11. For the nineteenth century Questione della Lingua, and especially the debate between Manzoni and Ascoli, see Vitale (1984), also Serianni (1990:41–67).

12. See also Serianni (1990: 23–6).

13. If the term ‘old Italian’ can be used at all, it is in the essentially geographical sense of all the various dialects used in the Middle Ages in the territory of what is now Italy, and in which Italian is now used and accepted as standard language (see also Varvaro (1984: 48 n155)).

14. For analysis of the earliest Italo-Romance texts see, for example, Castellani (1973).

15. Since there was never any break in continuity of transmission between the spoken Latin of Italy in the Imperial period, and modern Italo-Romance, we see little advantage in distinguishing ‘Vulgar Latin’ from ‘Proto-Romance’, or in trying to identify the point when Latin ‘ended’ and Romance ‘began’.

16. A very useful introductory sketch of Latin for Romance linguists is Vincent (1988b).

17. For a discussion of the type of concepts mentioned here, see, for example, Hudson (1980: 195–201) and Chambers and Trudgill (1980: 87f.).

18. The same arguments given here can apply to cases of ‘lexicalization’, where the result of some sound change becomes analysed as a primary element of the phonological shape of a word: the initial palatal [tʃ] of cena ːtʃeːna ‘dinner’ is the result of historical palatalization rules affecting an original velar consonant *[k] before a front vowel. But nothing rules out the possibility that, at some stage in its history, the palatal consonant could be both the Șallophonic’ result of a ‘live’ phonetic process of palatalization, and part of the lexical representation of a word. In other words, we do not accept that the phonological representation of words must be ‘phonemic’.

19. See section 4 above for the value of square brackets.

20. Similar to morphologization is lexicalization, discussed in note 18.

21. For an account of the extent of literacy in early modern Italy, see Burke (1987).

22. It may not always have been so. Wright (1982) develops the stimulating and still controversial thesis that, until the time of Charlemagne, in France, and the twelfth century in Spain, written Latin and spoken Romance were not perceived as separate languages, and Latin was not pronounced ‘one sound for one letter’. Rather, written Latin was simply the writing system of spoken Romance. In principle, it might also have been the case in the Italy of the first millennium that, for example, one wrote UIRIDIS, but said ˈverde ‘green’, and perhaps even wrote IGNIS, but said ˈfwɔːko ‘fire’. What is certain is that there were some respects in which written Latin was adapted to native pronunciations in Italy: Latin CT was generally pronounced [tt], TI + vowel was pronounced [tsj] + vowel, and GN was pronounced [ɲ] (e.g., SECTA > ˈsɛtta setta ‘sect’; UITIUM > ːvittsjo vizio ‘vice’; IGNORO > iɲˈɲɔːo ignoro ‘I am unaware’).

23. For an account of attempts, in the sixteenth century, to distinguish these sounds orthographically, see Migliorini and Griffith (1984: 228–30). The orthographical treatises of Trissino and others are gathered in Richardson (1984). For subsequent attempts at spelling reform, see Migliorini and Griffith (1984: 323; 374; 423).

__DATASET EXTRACT__

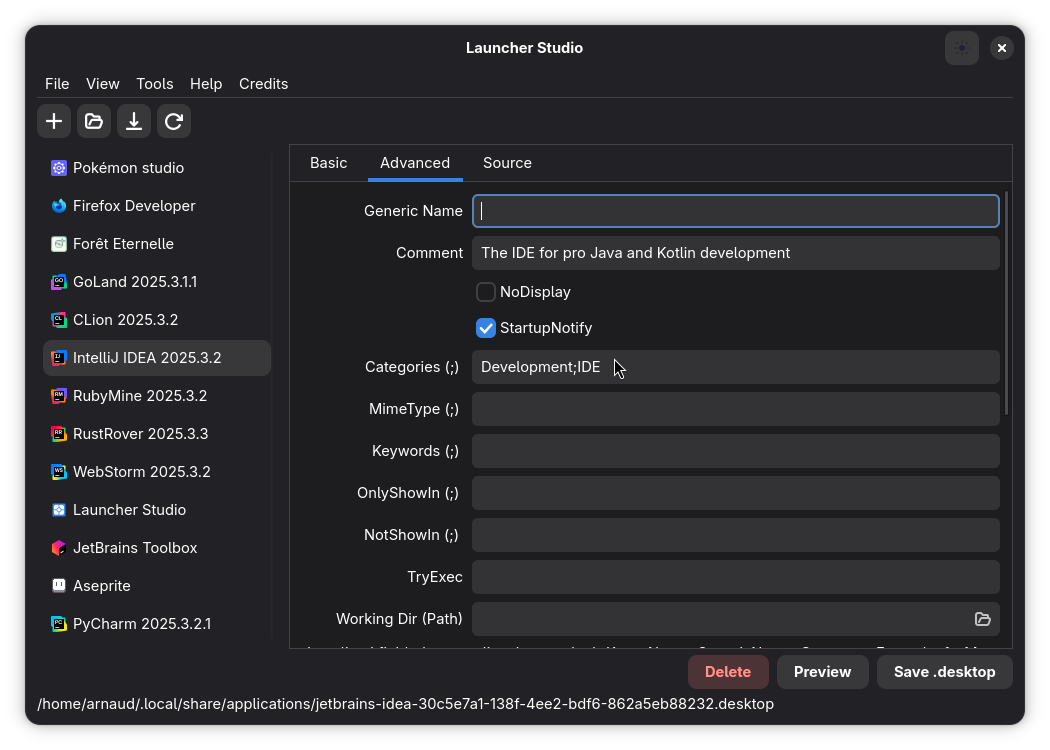Click the open folder toolbar icon
The width and height of the screenshot is (1050, 750).
(94, 121)
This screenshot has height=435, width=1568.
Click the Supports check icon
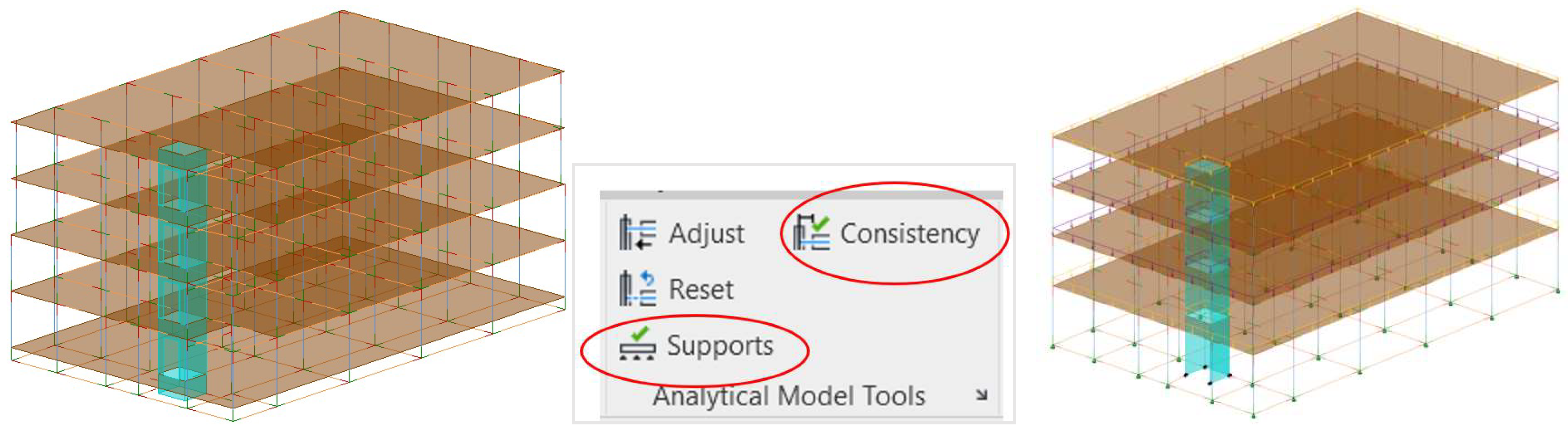coord(637,345)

__TASKS AND EXERCISES__
1. According to the notes on Italian, which work is a very useful introductory sketch of Latin for Romance linguists?
2. Output the lines of the entries as a JSON list of strings, one string per line, with blank lines skipped and the pictures left out.
The notes on Italian and the entries are unrelated material.

__ANSWERS TO THE PROBLEMS__
1. Vincent (1988b).

2.
[
  "Click the open folder toolbar icon",
  "The width and height of the screenshot is (1050, 750).",
  "(94, 121)",
  "This screenshot has height=435, width=1568.",
  "Click the Supports check icon",
  "coord(637,345)"
]